▶ [Exercise details]
Go through the data below and return each line containing the word "rate".
++++++++++
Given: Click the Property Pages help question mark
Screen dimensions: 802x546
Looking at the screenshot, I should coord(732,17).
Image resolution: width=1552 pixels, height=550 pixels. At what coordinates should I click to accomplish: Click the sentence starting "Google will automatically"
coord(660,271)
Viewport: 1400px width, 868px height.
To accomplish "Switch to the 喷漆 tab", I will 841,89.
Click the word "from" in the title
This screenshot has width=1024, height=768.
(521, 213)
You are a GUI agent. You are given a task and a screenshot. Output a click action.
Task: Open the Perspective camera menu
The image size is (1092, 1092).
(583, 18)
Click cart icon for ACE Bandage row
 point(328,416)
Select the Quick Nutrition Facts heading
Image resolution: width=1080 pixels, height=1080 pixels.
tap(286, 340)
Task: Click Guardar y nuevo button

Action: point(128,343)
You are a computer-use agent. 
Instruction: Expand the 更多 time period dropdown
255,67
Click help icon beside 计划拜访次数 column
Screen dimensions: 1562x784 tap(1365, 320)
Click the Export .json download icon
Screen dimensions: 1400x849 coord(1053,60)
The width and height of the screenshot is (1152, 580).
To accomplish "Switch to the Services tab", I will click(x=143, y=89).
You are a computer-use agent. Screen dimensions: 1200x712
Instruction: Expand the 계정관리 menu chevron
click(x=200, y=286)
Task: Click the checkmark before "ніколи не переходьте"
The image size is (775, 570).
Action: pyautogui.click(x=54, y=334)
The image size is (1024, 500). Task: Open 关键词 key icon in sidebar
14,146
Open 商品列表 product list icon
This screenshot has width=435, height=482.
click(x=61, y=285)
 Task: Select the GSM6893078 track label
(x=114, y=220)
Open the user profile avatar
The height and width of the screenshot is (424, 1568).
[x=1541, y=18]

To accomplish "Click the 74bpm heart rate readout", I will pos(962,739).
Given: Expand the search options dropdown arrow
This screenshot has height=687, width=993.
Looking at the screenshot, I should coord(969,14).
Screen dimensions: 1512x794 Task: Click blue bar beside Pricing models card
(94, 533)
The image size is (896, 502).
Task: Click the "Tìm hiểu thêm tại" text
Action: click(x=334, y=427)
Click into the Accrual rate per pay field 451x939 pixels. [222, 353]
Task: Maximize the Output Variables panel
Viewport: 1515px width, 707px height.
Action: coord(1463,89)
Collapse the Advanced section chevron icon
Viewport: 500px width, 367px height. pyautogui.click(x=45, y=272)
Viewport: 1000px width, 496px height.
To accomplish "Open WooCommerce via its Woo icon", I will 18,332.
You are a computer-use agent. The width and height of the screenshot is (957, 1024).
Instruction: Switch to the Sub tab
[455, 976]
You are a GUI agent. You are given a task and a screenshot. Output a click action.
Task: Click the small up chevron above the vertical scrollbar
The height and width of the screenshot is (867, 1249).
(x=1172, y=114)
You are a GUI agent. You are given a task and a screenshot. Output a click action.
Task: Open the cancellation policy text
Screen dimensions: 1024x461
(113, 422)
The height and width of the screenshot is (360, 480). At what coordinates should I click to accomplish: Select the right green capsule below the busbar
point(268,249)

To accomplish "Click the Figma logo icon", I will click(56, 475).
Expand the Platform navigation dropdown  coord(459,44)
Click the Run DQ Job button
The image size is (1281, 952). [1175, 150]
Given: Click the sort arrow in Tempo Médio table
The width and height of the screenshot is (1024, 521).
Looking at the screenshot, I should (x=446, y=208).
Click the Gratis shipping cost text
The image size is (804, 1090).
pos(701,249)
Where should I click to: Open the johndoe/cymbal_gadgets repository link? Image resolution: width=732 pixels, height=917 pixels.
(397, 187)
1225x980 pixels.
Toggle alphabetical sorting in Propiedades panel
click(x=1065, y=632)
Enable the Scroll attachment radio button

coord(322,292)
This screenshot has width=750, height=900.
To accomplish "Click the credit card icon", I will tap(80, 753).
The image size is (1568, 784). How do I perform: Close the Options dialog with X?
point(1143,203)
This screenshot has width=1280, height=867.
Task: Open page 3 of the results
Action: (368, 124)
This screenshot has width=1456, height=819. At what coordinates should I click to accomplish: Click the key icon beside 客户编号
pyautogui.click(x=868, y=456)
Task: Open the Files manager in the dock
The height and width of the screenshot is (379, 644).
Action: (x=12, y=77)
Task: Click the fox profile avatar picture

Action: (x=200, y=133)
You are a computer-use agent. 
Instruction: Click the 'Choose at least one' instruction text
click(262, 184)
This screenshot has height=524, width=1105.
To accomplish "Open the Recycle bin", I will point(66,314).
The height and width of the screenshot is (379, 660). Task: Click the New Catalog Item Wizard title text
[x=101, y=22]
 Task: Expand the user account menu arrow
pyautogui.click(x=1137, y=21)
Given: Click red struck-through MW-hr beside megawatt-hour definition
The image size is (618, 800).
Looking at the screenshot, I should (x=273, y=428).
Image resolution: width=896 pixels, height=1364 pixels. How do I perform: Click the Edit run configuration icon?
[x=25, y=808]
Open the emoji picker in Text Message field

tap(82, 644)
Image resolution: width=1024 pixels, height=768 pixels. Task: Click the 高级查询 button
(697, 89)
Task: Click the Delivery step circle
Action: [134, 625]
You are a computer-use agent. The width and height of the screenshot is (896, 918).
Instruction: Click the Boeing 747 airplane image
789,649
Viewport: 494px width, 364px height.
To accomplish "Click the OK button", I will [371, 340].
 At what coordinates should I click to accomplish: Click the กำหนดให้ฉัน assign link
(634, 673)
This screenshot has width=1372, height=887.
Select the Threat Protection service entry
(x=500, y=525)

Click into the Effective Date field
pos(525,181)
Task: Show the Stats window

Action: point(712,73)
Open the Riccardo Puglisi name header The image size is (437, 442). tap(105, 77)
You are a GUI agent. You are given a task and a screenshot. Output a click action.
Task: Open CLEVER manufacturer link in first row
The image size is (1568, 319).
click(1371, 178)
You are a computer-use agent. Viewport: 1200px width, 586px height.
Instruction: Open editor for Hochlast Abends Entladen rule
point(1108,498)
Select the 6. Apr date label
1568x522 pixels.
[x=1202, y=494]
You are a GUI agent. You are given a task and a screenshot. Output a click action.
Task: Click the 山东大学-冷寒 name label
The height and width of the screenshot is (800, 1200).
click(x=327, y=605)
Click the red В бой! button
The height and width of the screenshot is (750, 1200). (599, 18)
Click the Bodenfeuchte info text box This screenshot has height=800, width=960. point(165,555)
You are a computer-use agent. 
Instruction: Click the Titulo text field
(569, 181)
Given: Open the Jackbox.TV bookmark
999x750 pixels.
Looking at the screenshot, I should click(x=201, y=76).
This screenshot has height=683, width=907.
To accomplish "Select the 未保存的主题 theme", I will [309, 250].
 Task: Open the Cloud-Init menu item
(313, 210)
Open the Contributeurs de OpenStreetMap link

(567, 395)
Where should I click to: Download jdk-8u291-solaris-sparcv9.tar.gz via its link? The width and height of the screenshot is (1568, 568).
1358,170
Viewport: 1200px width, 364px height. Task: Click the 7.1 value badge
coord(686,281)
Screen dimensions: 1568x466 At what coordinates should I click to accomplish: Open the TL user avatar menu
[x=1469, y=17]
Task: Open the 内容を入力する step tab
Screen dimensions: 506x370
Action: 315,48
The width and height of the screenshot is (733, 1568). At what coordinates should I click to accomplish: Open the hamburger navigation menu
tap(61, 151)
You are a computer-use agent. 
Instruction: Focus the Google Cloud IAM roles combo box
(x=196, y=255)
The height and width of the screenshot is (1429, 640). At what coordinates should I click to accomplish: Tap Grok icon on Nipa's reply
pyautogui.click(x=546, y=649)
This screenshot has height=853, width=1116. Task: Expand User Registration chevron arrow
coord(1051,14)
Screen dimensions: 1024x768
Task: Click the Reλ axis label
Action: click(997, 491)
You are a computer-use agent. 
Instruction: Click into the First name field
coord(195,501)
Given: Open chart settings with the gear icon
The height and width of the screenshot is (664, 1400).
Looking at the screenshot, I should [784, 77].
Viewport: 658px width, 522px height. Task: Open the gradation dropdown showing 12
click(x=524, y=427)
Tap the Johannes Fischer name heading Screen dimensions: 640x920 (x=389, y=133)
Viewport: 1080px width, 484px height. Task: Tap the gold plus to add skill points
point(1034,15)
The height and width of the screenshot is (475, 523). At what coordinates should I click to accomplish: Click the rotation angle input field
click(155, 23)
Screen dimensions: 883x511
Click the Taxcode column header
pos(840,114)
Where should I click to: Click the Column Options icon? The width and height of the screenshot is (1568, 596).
++++++++++
▶ [Response for this exercise]
To accomplish "Click the 74bpm heart rate readout", I will pos(962,739).
Click into the Accrual rate per pay field 451x939 pixels. [222, 353]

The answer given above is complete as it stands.